Abenteuerfilm

Wo tropische Tiere Menschen zum Fressen gern haben

In der Jules-Verne-Adaption "Die Reise zur geheimnisvollen Insel" landet eine kleine Gruppe auf einem Eiland – und trifft dort auf Riesenbienen und Zitteraale.

Als vor drei Jahren Eric Brevigs sehr freie Jules Verne-Adaption „Die Reise zum Mittelpunkt der Erde“ in die deutschen Kinos kam, stand das digitale 3D-Kino noch am Anfang. Zuvor hatten sich nur Dokumentationen dieser neuen Technik bedient. Brevig hatte somit die undankbare Aufgabe, eine Art Visitenkarte für Hollywoods neueste Attraktion zu drehen. Genau das war sein Film auch. Eine Achterbahn-Sequenz jagte die nächste, und ständig flog etwas auf das Publikum im Kinosaal zu.

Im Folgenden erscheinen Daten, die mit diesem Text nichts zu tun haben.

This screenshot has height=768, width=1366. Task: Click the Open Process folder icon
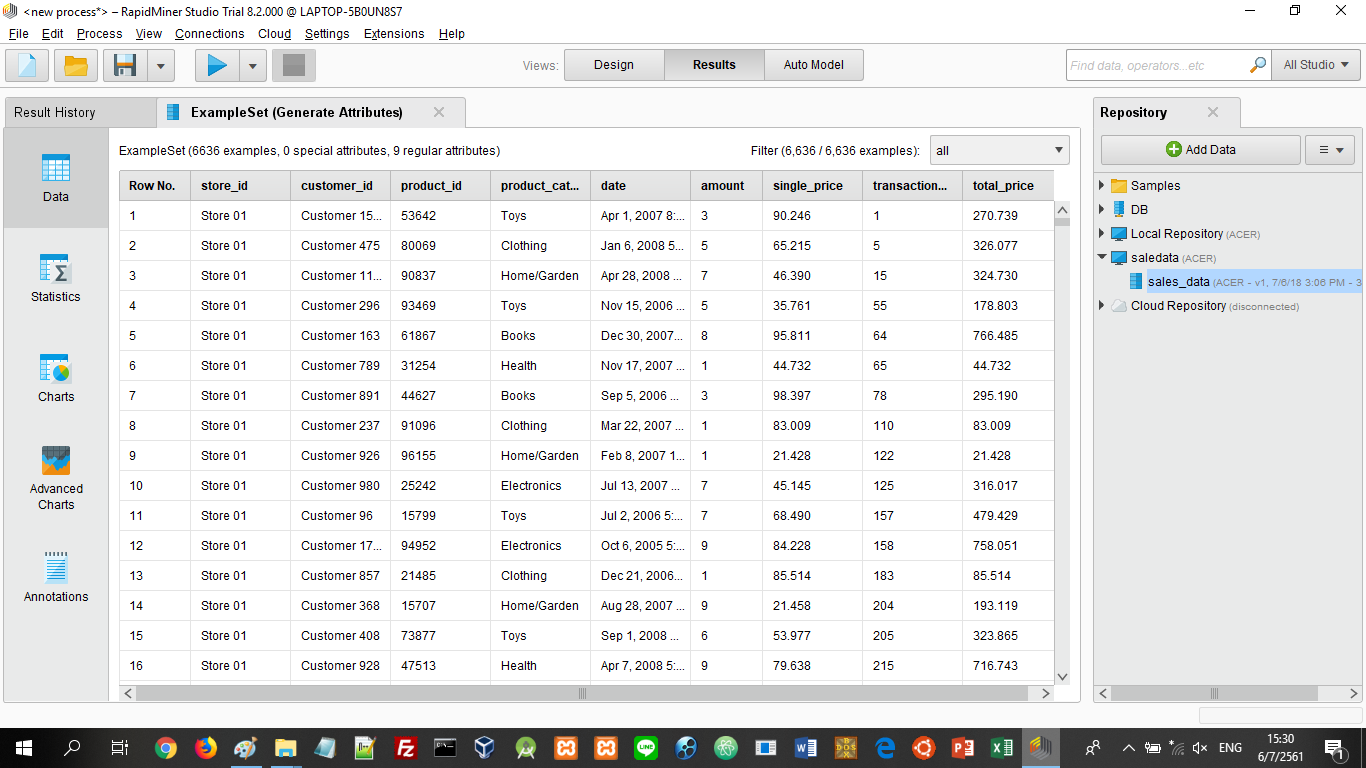76,66
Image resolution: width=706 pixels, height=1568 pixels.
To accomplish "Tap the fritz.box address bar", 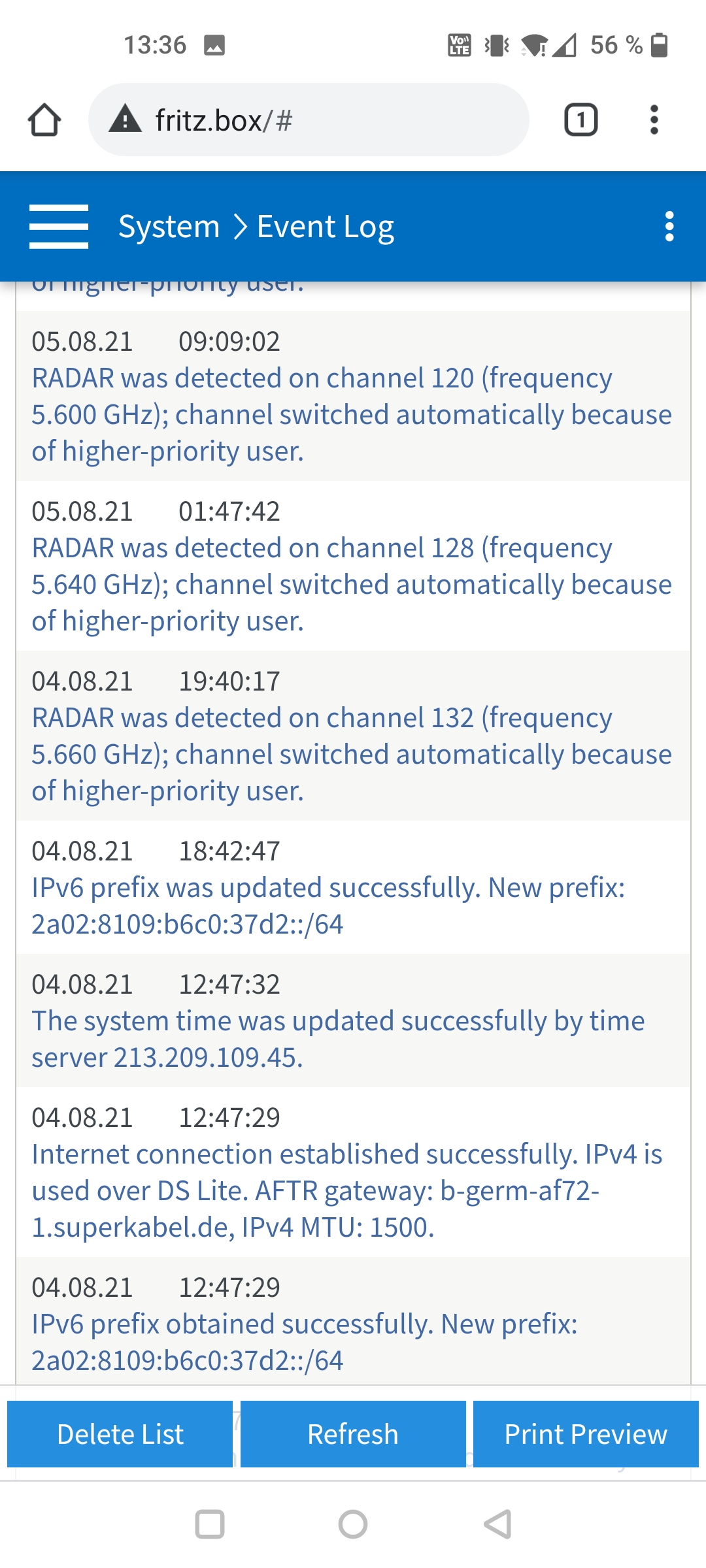I will pyautogui.click(x=309, y=120).
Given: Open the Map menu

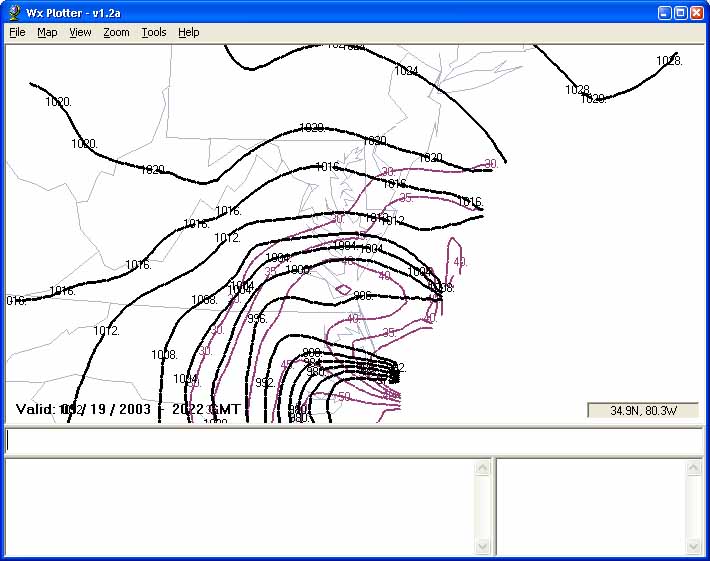Looking at the screenshot, I should 47,32.

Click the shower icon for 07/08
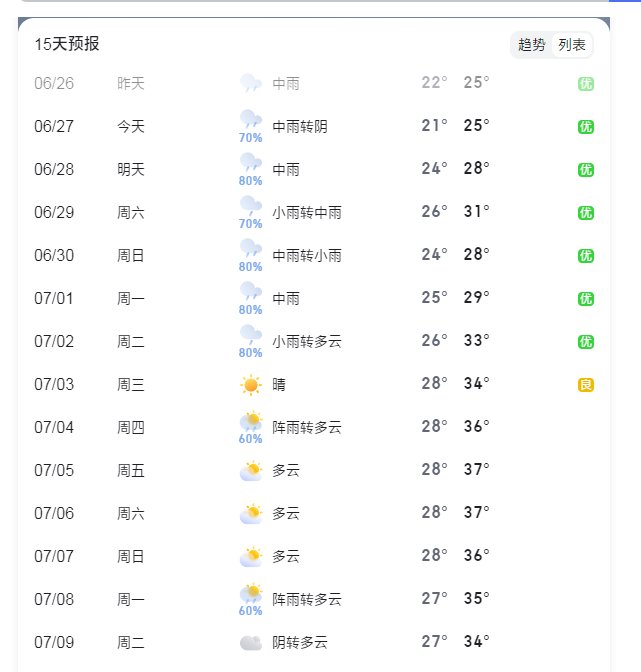click(250, 595)
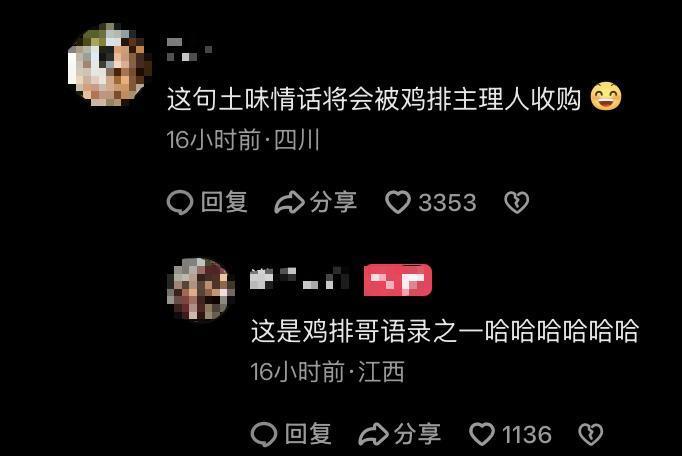This screenshot has width=682, height=456.
Task: Click the broken heart icon on the Jiangxi reply
Action: [x=591, y=434]
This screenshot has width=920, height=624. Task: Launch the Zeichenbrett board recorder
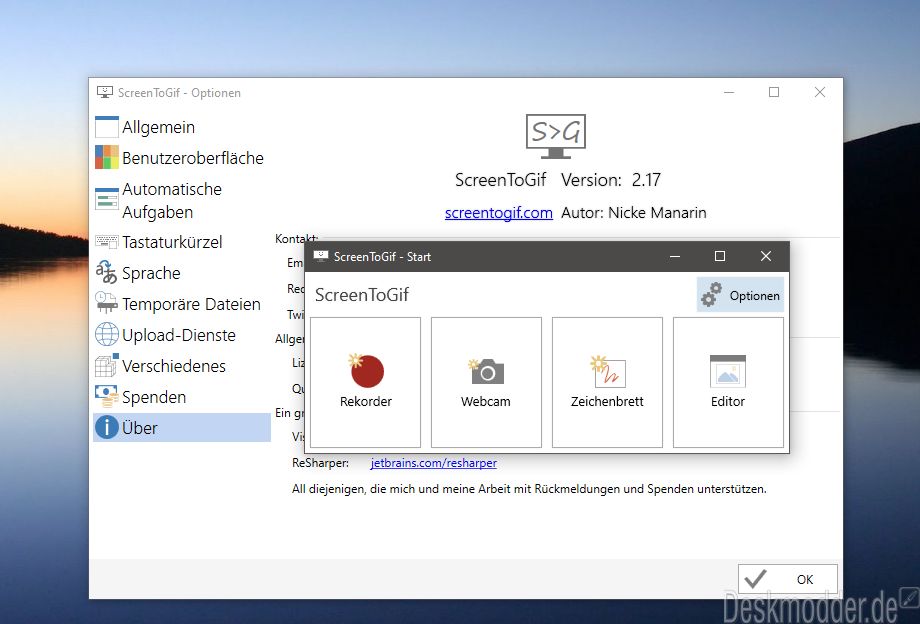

Mittlerweile gehören 3D-Filme zum Kinoalltag. Die Aufregung hat sich gelegt; davon profitiert Brad Peyton mit seinem Sequel „Die Reise zur geheimnisvollen Insel“. Von den Figuren der ersten „Reise“ sind nur Sean und seine Mutter Liz, die inzwischen den ehemaligen Navy-Soldaten Hank geheiratet hat, dabei.

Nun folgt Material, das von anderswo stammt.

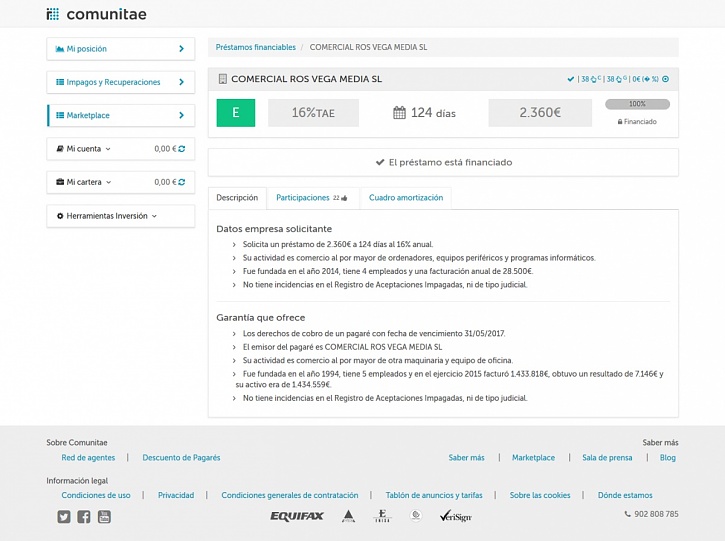725x541 pixels.
Task: Click the Equifax logo
Action: click(x=297, y=516)
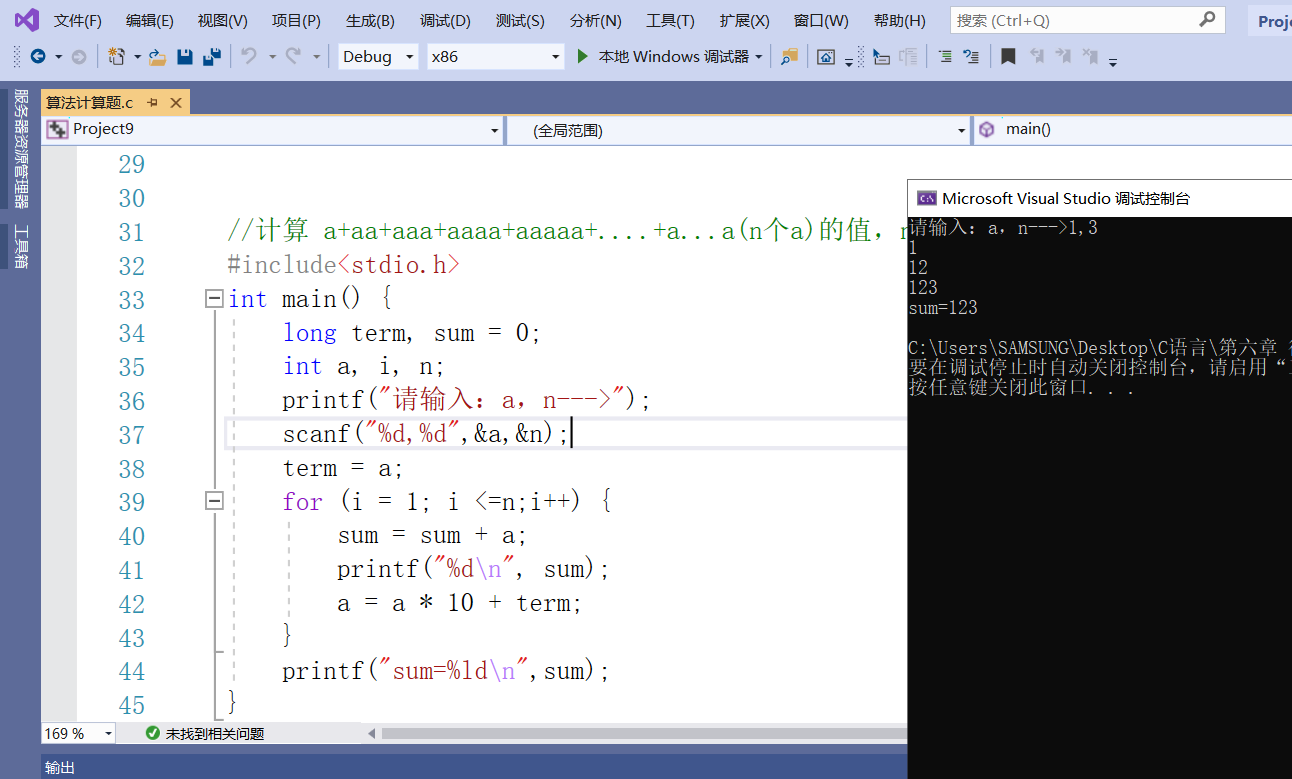Click the Next Bookmark icon

[x=1061, y=57]
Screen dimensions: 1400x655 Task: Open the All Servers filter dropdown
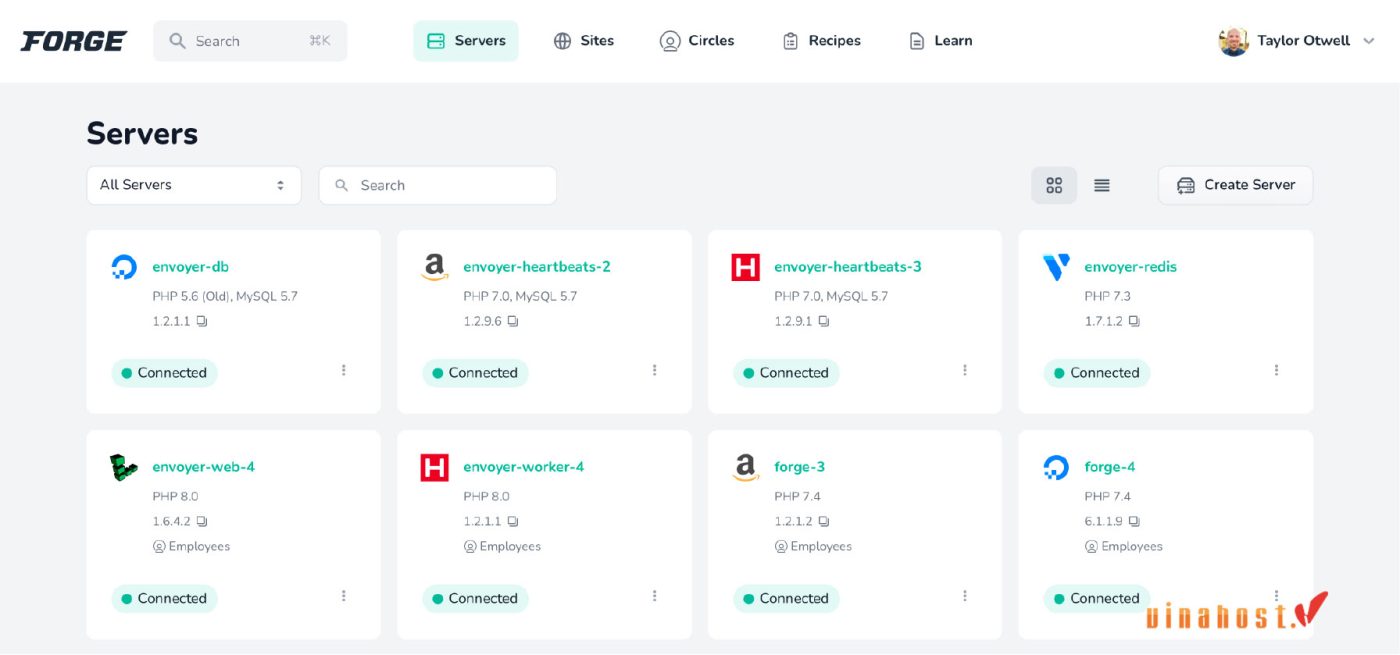(x=194, y=185)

Auf der Suche nach dem Großvater

Peyton geht auch nicht weiter auf die Geschehnisse aus Brevigs Verne-Variation ein, so dass es keine Rolle spielt, ob man den ersten Film gesehen hat oder nicht. Der erneut von Josh Hutcherson gespielte Sean weiß definitiv, dass die Romane Jules Vernes keine Fiktion sind, sondern reale Orte und Ereignisse schildern.

Nachdem Hank ( Dwayne Johnson ) eine an Sean gerichtete Funknachricht entschlüsselt hat, ist der sich sicher, dass sich sein Großvater Alexander ( Michael Caine ) auf dem Eiland befindet, das Verne in „Die geheimnisvolle Insel“ beschrieben hat.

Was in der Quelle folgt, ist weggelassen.